Further dose reduction could be obtained by prospectively adapting patients’ individual margins based on the measured intrafraction motion. In a previous in-silico study we have demonstrated that an axial margin of 2 mm in combination with a 5-mm cranial caudal margin could well absorb the intrafraction motion in almost all patients [9]. This work substantiates the earlier findings, as we showed that the lateral and anterior-posterior components of the intrafraction motion were small and random of nature, allowing smaller margins to be applied in these directions, thereby further reducing the dose to lungs and heart.

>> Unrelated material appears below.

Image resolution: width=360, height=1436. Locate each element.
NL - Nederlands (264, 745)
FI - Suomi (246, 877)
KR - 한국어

On a different note, treatment on an MR-Linac opens up the possibility of functional MR imaging. In particular, for patients with esophageal cancer changes in the diffusion-weighted imaging (DWI) signal have been shown to correlate to treatment response [20], [21], [22], [32]. MR-Linac treatments potentially allow for daily quantification of these signal changes over the entire treatment without an increase in treatment time, as these 2-minute DWI scans can be acquired during the recontouring phase (Fig. 4). Although beyond the scope of this work, an example of the changes of the b500 signal over the course of treatment are depicted in Suppl. Fig. 2.

In conclusion, an online adaptive workflow with full replanning to the daily anatomy for esophageal cancer radiotherapy on a 1.5T MR-Linac results in a reduced dose to the organs-at-risk without compromising target coverage compared to our conventional CBCT treatment. However, due to the long treatment times MRgRT was only moderately feasible in a selected patient group. Future studies should be focused on further optimization and acceleration of the current workflow and on employing the full potential of daily MR-guided radiotherapy for the development of new treatment strategies, such as biology-driven dose escalation.

Declaration of Competing Interest

The authors declare the following financial interests/personal relationships which may be considered as potential competing interests: The Radiation Oncology Department of the University Medical Center Utrecht receives financial and technical support under research agreements as well sponsoring for travels and scientific symposia from: Elekta AB (Stockholm, Sweden), Philips NV (Best, The Netherlands).